■ WHAT NEEDS TO BE DONE
Please return every line below that contains the string "showing".

*** Opening DATA SECTION ***

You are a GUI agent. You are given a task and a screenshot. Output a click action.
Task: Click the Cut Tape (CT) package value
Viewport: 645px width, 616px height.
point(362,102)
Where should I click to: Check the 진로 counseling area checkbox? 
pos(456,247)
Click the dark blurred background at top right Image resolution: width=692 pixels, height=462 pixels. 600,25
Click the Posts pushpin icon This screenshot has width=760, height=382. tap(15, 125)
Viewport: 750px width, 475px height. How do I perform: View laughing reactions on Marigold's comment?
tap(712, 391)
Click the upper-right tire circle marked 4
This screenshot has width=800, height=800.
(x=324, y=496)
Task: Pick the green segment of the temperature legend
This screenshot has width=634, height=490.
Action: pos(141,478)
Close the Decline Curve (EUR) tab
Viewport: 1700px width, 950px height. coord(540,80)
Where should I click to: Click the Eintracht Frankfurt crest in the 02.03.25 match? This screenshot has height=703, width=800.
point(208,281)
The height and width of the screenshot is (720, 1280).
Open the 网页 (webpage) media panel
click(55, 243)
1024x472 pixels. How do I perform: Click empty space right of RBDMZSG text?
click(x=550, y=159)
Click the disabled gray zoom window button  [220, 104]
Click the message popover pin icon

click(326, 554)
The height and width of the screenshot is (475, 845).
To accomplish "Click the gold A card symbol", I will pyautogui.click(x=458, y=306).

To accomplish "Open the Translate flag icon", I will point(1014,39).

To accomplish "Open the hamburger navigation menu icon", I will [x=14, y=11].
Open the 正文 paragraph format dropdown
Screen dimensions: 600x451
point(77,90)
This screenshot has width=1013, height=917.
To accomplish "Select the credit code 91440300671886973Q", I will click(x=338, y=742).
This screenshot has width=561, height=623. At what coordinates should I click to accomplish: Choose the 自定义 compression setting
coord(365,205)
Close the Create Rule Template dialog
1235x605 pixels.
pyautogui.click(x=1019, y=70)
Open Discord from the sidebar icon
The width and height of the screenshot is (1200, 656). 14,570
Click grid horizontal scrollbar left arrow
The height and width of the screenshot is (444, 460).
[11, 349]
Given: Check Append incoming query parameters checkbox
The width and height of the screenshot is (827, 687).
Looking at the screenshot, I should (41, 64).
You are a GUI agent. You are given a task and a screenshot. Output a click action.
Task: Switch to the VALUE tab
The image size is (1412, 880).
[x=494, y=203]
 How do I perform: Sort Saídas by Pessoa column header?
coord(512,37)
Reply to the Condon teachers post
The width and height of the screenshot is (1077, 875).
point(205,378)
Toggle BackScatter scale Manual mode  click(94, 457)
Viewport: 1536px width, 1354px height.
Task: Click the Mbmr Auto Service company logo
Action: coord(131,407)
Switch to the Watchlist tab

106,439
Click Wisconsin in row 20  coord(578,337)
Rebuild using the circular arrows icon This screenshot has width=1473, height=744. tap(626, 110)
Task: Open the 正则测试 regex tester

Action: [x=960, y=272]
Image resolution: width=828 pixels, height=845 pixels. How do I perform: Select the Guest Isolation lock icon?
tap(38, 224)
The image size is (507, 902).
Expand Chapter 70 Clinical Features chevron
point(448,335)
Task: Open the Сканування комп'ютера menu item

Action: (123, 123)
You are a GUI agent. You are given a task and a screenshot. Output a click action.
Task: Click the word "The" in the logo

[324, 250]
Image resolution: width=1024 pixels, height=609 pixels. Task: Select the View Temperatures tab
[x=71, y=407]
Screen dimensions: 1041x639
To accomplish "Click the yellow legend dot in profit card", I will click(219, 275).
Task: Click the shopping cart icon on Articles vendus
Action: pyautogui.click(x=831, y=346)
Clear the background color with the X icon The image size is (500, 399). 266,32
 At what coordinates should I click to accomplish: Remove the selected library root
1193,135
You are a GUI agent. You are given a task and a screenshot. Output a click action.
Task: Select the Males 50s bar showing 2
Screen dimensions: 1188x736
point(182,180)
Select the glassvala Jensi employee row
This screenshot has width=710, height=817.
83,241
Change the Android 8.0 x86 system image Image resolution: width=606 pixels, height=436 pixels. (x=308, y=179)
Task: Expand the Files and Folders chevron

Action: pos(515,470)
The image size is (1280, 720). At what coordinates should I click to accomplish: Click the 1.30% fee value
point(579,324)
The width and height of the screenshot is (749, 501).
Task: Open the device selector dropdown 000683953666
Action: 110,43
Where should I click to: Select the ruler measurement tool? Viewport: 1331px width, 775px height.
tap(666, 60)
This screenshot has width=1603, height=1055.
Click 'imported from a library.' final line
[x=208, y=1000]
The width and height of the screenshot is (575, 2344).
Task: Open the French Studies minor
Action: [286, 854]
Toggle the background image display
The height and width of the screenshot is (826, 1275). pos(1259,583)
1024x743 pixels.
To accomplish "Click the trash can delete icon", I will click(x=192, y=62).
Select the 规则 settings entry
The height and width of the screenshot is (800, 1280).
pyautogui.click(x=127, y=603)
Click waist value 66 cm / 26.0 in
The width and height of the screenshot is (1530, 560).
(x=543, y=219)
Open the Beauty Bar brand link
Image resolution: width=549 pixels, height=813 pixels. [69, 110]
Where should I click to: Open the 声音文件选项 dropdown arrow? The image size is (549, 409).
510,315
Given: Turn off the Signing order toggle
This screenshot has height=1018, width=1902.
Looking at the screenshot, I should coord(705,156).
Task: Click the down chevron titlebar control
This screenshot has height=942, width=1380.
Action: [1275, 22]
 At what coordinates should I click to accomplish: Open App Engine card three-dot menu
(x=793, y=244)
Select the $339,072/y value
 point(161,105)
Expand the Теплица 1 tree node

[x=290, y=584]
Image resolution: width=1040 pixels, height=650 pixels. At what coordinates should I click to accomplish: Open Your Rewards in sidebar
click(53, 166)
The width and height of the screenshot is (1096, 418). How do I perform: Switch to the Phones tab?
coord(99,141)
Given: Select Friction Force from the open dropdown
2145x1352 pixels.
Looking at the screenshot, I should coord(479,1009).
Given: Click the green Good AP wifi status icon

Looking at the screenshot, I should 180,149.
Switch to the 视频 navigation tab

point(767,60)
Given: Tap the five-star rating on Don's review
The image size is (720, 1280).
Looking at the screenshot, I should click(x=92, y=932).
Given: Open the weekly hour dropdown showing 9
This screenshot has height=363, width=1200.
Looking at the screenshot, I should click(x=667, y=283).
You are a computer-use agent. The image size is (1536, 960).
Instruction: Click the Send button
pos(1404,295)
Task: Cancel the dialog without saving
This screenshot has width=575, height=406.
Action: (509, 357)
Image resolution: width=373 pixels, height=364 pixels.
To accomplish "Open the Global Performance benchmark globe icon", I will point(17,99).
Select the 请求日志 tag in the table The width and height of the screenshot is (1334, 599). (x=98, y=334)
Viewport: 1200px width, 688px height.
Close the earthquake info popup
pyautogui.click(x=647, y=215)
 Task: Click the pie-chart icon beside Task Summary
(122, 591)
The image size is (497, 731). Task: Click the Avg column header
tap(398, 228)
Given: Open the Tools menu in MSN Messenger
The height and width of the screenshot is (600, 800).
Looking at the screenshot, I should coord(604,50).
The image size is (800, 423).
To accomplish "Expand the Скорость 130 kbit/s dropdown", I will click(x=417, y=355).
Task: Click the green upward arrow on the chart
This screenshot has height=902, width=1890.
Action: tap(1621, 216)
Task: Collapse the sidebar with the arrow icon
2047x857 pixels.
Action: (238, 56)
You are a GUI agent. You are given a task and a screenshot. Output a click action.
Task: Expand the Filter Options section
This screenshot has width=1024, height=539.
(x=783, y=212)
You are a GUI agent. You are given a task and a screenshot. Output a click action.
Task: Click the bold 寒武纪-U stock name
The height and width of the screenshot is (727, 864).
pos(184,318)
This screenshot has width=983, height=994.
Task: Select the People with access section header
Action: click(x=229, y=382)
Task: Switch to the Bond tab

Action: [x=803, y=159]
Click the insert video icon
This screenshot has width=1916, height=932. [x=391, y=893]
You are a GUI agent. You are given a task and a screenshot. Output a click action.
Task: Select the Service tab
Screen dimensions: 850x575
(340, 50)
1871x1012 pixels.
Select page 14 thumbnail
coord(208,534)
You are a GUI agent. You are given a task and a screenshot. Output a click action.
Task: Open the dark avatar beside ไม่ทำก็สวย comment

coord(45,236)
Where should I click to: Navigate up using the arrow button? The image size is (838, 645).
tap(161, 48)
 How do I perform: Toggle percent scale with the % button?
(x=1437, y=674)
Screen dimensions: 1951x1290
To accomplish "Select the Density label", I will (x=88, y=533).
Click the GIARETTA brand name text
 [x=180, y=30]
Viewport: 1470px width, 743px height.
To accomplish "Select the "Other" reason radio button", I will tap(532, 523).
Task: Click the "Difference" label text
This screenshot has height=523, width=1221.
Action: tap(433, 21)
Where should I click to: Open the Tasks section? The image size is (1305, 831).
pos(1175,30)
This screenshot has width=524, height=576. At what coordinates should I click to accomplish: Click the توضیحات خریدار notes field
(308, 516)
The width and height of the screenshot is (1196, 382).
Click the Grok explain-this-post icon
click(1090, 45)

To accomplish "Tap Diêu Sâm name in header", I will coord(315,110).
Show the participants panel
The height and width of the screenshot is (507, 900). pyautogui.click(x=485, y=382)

*** Closing DATA SECTION ***

■ RESPONSE BELOW
Task: Select the Males 50s bar showing 2
Given: Open the weekly hour dropdown showing 9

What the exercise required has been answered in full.